Young people have responded with contempt to Museveni calling them his “bazzukulu” (grandchildren); their aspirations largely do not include him ruling Uganda past his 77th birthday.

Young Ugandans face high unemployment rates and a lack of economic opportunities. What was once touted as Museveni’s greatest achievement – security – has been put to a great test the last two years. Crime has increased, with around 43 women targeted, kidnapped, raped and murdered within Kampala and the surrounding areas in the last 18 months.

Trying desperately to cover up the fact that his popularity is rapidly declining, the president has blamed the recent electoral setbacks on the Electoral Commission, which he has accused of being “full of rotten people”. This is a president grappling with defeat and fearing he could lose the next presidential vote.

Nothing about the arrest, torture and charges against Bobi Wine is new. Museveni has handled his main opponents and their supporters in the same way in the past. What is new is the ability of young people to organise, speak up and mobilise on and offline, galvanised by a young voice who is just like them – Bobi Wine.

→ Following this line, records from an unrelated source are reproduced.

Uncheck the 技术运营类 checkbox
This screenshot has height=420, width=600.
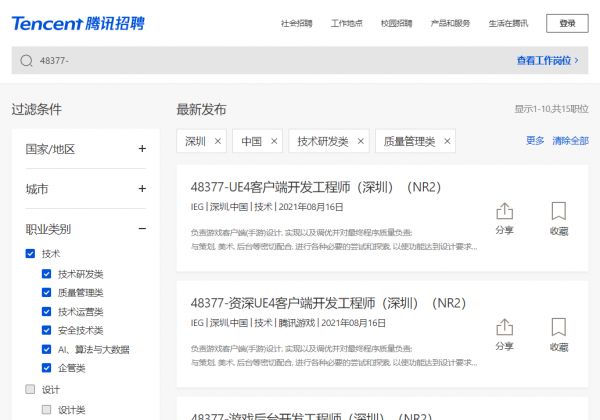[47, 312]
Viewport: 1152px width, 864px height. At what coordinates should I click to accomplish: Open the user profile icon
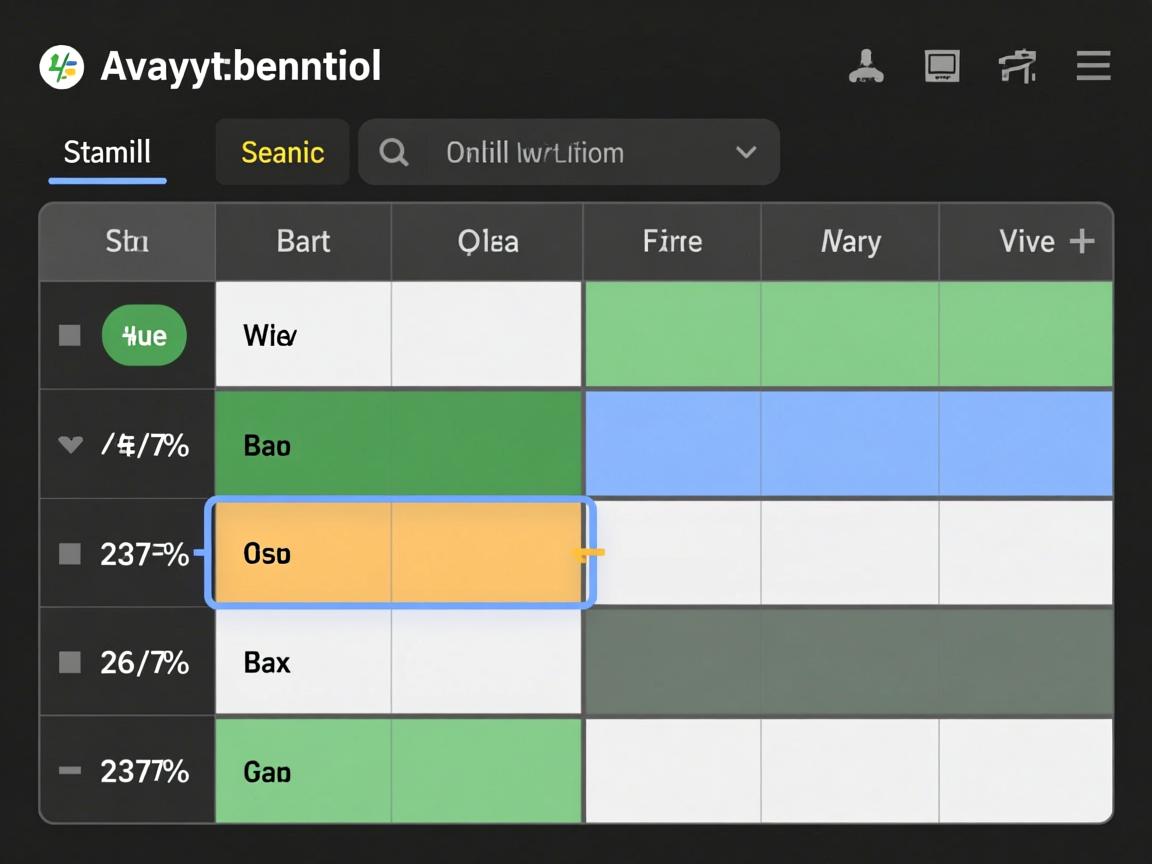point(865,67)
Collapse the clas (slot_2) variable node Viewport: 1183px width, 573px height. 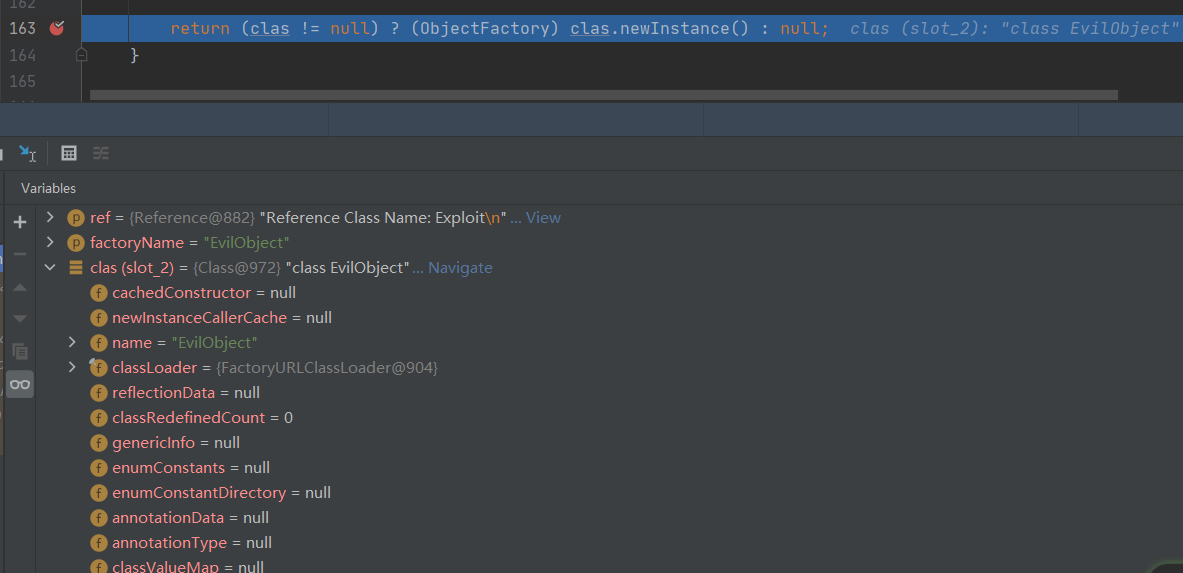[x=51, y=267]
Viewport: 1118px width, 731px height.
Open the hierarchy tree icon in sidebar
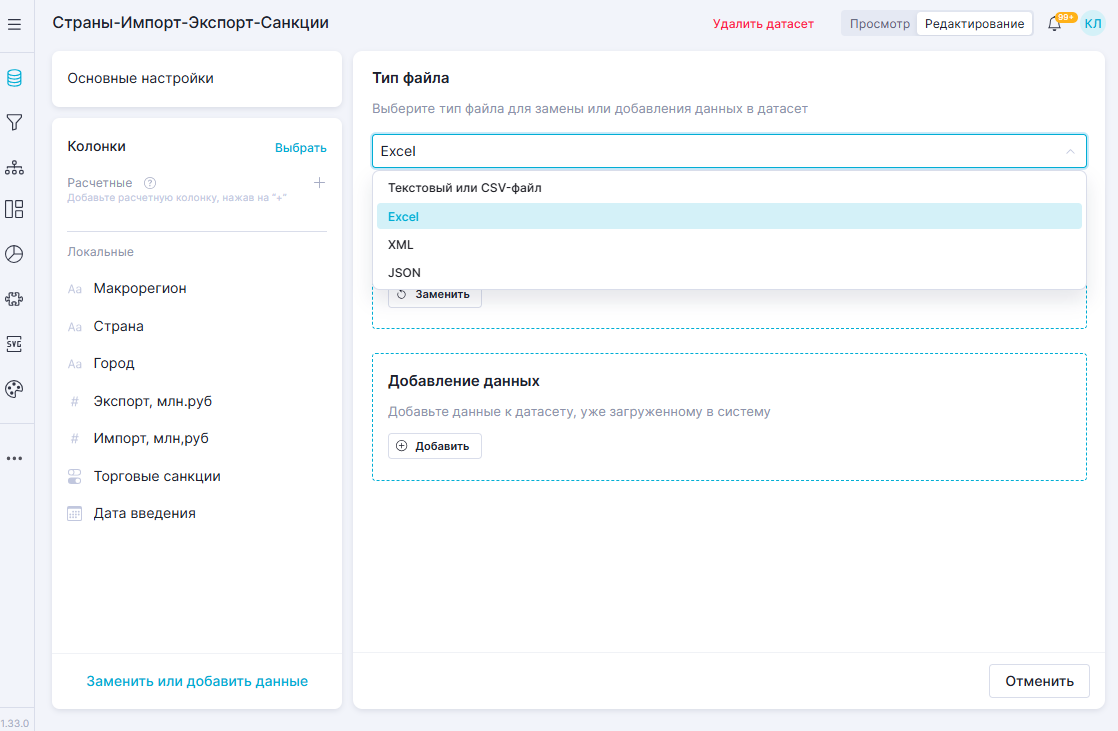[14, 166]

His is the story of an outsider who brought his own folding chair to a table no one expected him to be at. Whether he will continue with the same gusto after his release and medical treatment remains to be seen. What Kyagulanyi has given young Ugandans is an idea and a hope for a post-Museveni future that the president cannot just wish away.

However, it will take a lot more effort on part of the opposition – beyond Bobi Wine and a growing cult-like following – to bring down Museveni’s rule.